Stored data
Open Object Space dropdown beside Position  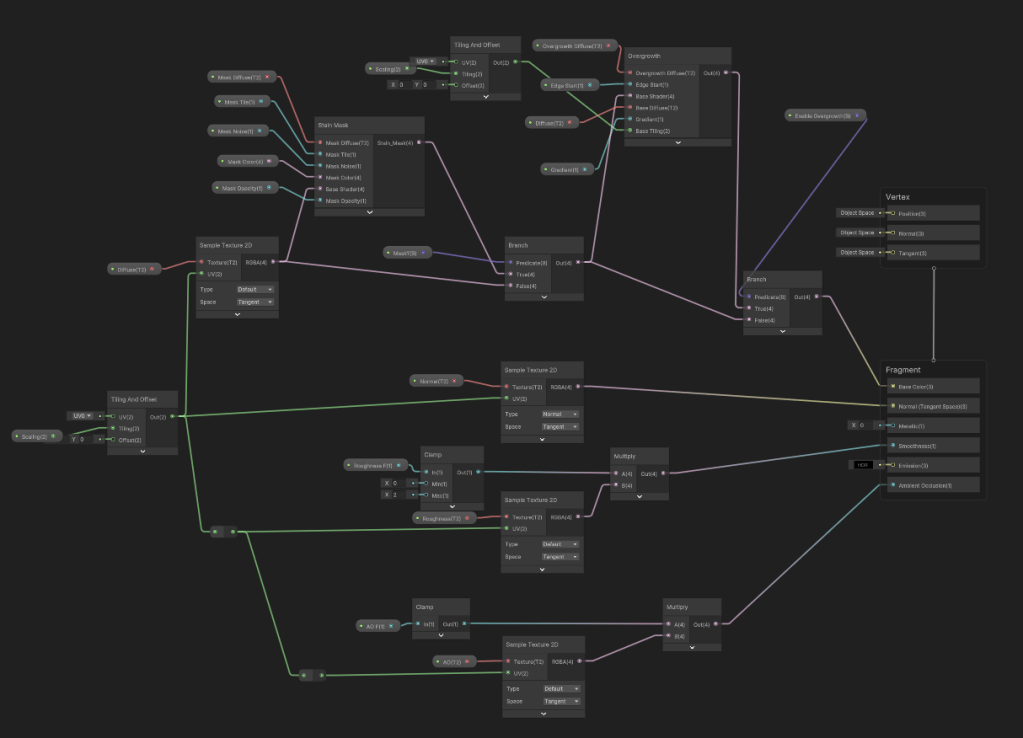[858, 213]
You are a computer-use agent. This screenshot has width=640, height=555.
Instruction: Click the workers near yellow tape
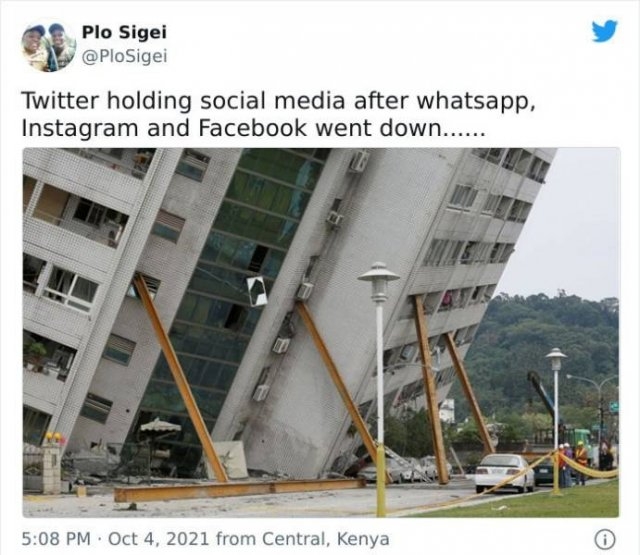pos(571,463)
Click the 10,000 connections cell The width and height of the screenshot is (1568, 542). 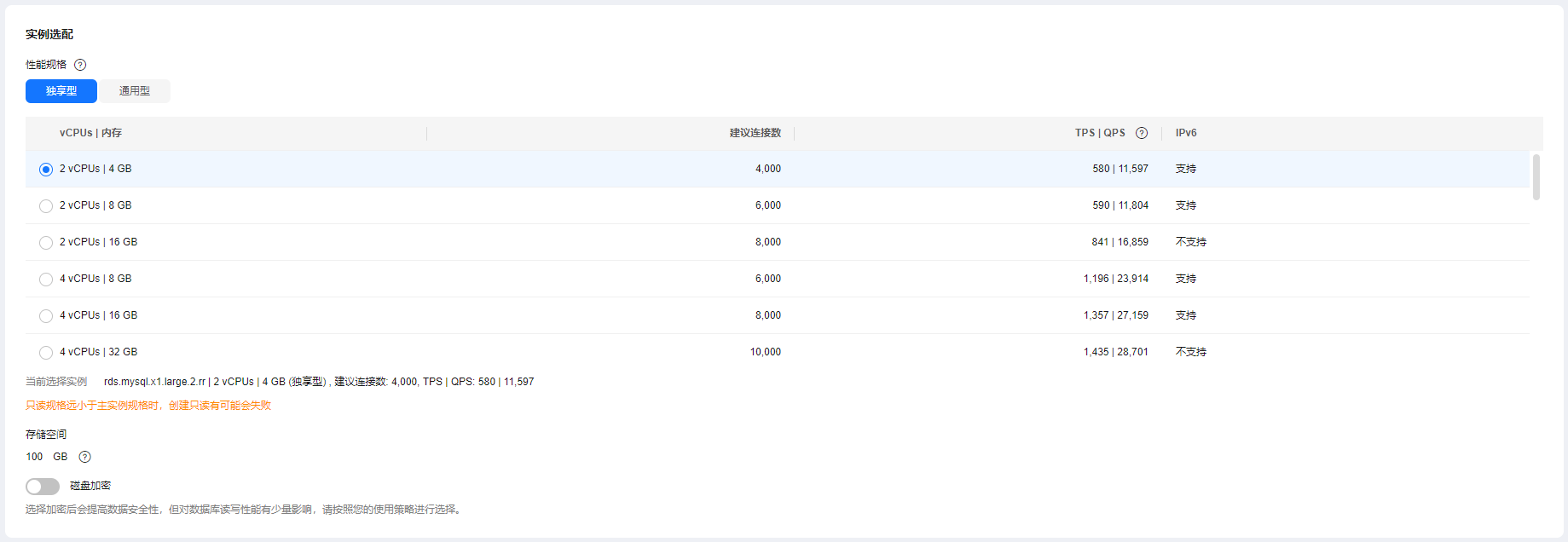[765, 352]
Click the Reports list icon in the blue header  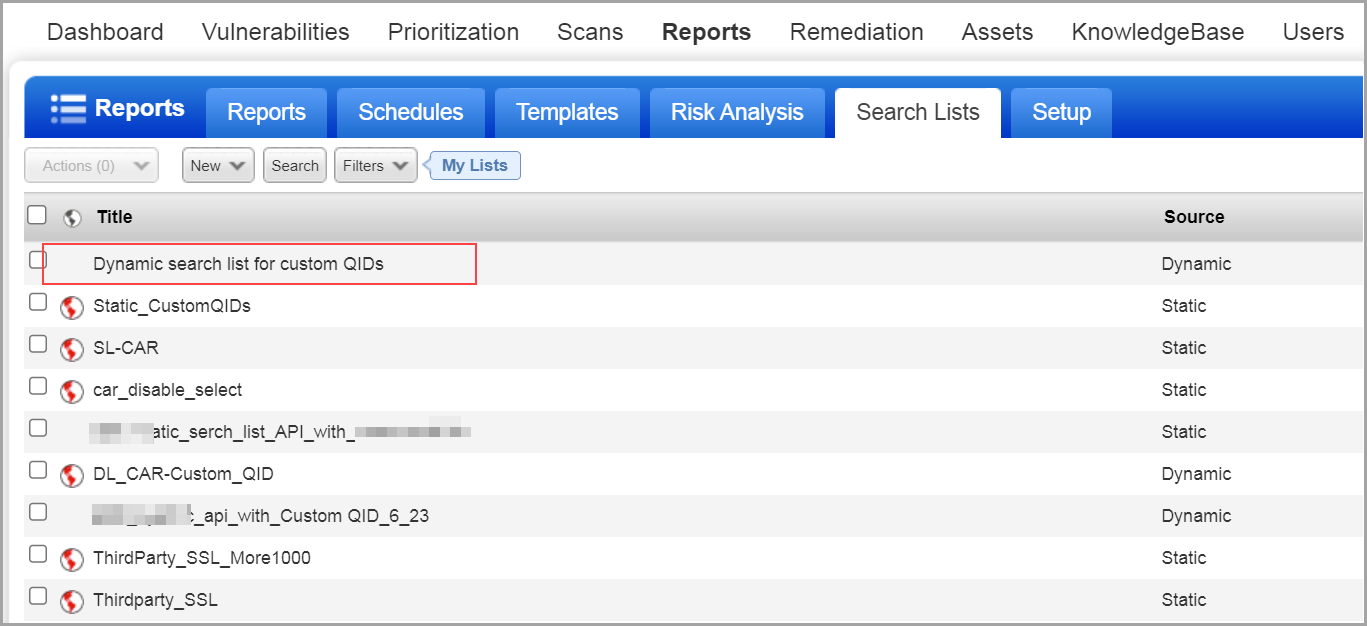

...

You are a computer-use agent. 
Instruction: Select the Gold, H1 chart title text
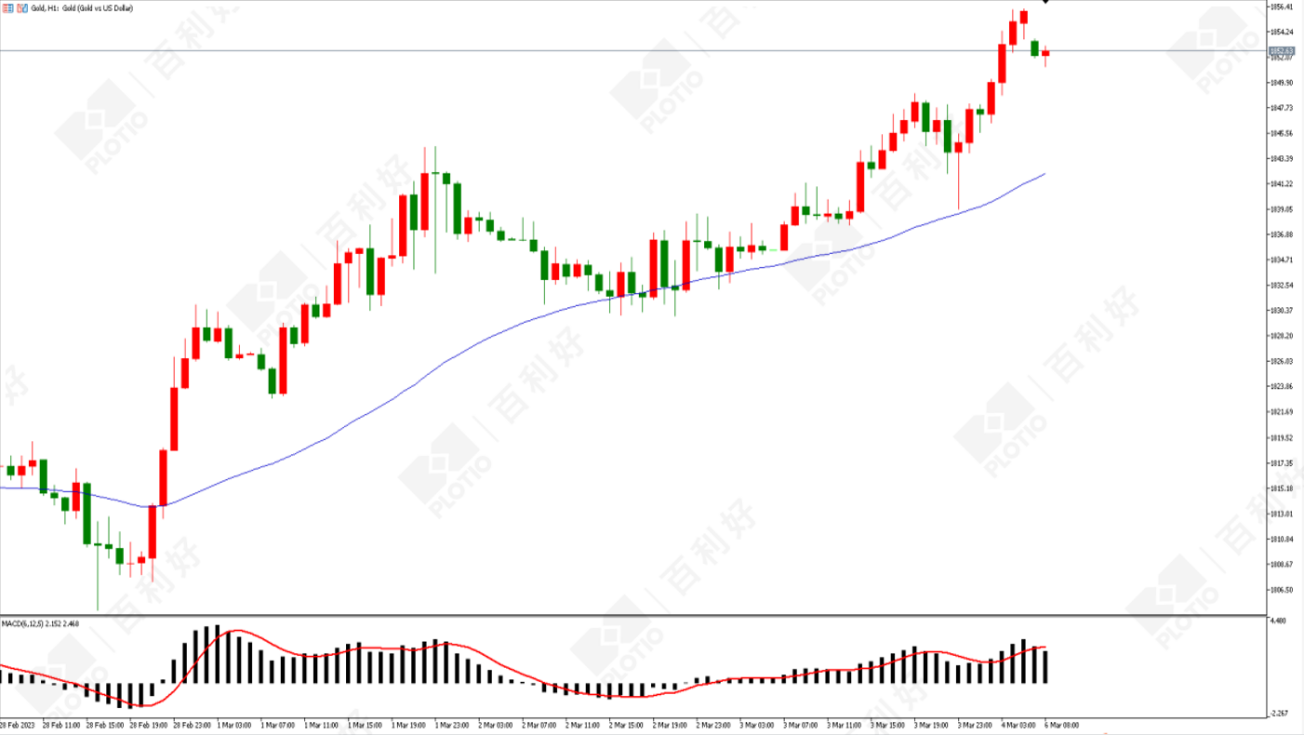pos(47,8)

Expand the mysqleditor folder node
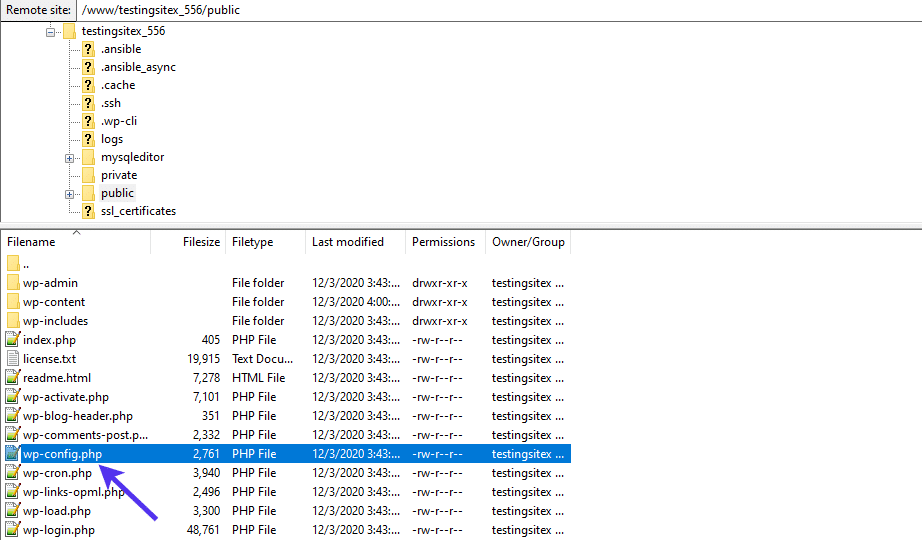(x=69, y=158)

● Exercise prompt
A copy of each line in the data above that holds the string "computer" is needed.

● Output
You are a computer-use agent. This screenshot has width=640, height=555.
You are a computer-use agent. 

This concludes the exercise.